Here’s a sampling of what they had to say:
“Attempting to wipe national monuments off the map with the stroke of a pen would be illegal and unpopular, and this review will show as much.”
— U.S. Representative Raúl M. Grijalva (D-AZ)
"The president’s justification is built on factual sand. 'Federal land grab'? Both monuments were already federal land before they were declared. 'Preserving our land'? There is no argument to be made that monuments haven’t preserved land. 'Free it up?' What does that even mean? Free to overgraze and drive wherever we want? We’ve been there, and no one wants that."
— The Salt Lake Tribune Editorial Board
“Our Tribal governments have made it clear that any change to [Bears Ears National Monument] would undermine the efforts of so many, and would disrespect our deep and enduring connections to this place.”
— The Bears Ears Inter-Tribal Coalition
"There is much good in the Antiquities Act track record, because presidents, in their broad view of the national interest, have generally used their powers judiciously. Moreover, Congress has not been absent from this process. Very often it has ratified presidential actions, and at times it has checked the president’s use of the act, an interaction that restrains presidential abuse. Mr. Trump should keep this broad national interest, and long view, in mind."
— The Washington Post Editorial Board
“President Trump is making one thing clear today — he doesn’t give a damn about Nevadans. Gold Butte’s designation as a national monument was a huge win for Nevada, giving our state the resources and tools we need to safeguard this land. I am deeply disappointed that President Trump has ordered a review of these monuments, that could potentially lead to a loss of status and funding.”
— U.S. Representative Ruben Kihuen (D-NV)
"Zinke and Trump both said the review would give the public a chance to weigh in. But it already has. The Bears Ears designation, for instance, came after more than seven years of broad public debate and after a rival land-use plan by Utah’s congressional delegation failed to gain traction."
— The Los Angeles Times Editorial Board
“Any effort by President Trump to undermine the Antiquities Act, shrink, or even eliminate some of the most iconic American places will be met with fierce opposition.”

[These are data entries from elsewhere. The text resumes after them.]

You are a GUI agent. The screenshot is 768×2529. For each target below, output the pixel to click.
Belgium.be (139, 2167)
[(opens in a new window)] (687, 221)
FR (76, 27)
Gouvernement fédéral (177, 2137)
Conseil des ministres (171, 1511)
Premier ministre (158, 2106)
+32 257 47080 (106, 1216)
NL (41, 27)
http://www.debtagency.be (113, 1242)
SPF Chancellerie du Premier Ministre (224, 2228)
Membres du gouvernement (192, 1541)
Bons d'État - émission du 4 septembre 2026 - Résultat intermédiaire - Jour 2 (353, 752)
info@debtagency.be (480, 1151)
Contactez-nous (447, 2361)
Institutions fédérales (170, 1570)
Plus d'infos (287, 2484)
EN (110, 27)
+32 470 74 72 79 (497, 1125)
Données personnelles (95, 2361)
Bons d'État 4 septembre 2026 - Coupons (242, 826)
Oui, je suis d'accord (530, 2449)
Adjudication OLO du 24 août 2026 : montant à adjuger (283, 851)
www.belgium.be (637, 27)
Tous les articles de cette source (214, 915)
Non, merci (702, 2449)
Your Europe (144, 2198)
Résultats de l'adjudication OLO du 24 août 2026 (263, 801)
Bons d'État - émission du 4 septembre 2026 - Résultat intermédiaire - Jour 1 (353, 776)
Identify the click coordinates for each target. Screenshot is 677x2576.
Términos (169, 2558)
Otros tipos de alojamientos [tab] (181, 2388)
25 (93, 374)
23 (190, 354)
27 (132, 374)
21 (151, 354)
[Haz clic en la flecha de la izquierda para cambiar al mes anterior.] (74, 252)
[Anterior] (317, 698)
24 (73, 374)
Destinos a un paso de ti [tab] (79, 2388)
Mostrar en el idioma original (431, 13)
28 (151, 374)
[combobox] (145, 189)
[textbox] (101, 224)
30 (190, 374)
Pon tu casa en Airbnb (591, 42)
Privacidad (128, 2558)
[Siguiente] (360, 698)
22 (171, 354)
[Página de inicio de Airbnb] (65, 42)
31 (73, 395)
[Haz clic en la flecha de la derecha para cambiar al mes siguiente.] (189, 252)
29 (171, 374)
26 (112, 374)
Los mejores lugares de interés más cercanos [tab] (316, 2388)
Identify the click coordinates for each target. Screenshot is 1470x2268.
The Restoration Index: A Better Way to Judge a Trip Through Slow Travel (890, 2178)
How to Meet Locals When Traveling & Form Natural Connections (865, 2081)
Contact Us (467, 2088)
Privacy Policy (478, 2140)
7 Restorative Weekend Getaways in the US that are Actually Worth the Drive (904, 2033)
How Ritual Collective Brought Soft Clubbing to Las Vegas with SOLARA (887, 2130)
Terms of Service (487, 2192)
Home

— U.S. Senator Martin Heinrich (D-NM)
"But in the meantime, Zinke’s review of the Rio Grande del Norte National Monument could gum up the works of a deal designed to provide access to the currently land-locked, 16,030-acre Sabinoso Wilderness, a dramatic piece of the high plains east of Las Vegas. Although the Sabinoso is public land, it is surrounded by private property owners who have declined to allow public access, leaving them and their friends what amounts to a private wilderness area that borders the Canadian River and features cliffs and 1,000-foot-deep canyons home to numerous wildlife species."
— The Albuquerque Journal Editorial Board
“Less than 24 hours after joining with our industry to celebrate the economic power of outdoor recreation, in a hypocritical move, the Trump administration took unprecedented steps that could result in the removal of protections for treasured public lands.”
— Rose Marcario, President and CEO, Patagonia
“America’s national monuments have become the latest victims in this heated political atmosphere. Any attempt to undo or alter them isn’t just undermining a century-old law, it’s a betrayal of the people who fought so hard for them, and the land and history we’ve all spent generations safeguarding.”
— Theresa Pierno, President and CEO, National Parks Conservation Association
"These monuments, including the two most controversial in Utah, have in fact been carefully vetted and have support of many despite the vocal opposition of a few. We’re confident Zinke will find little merit in negating the protections put in place."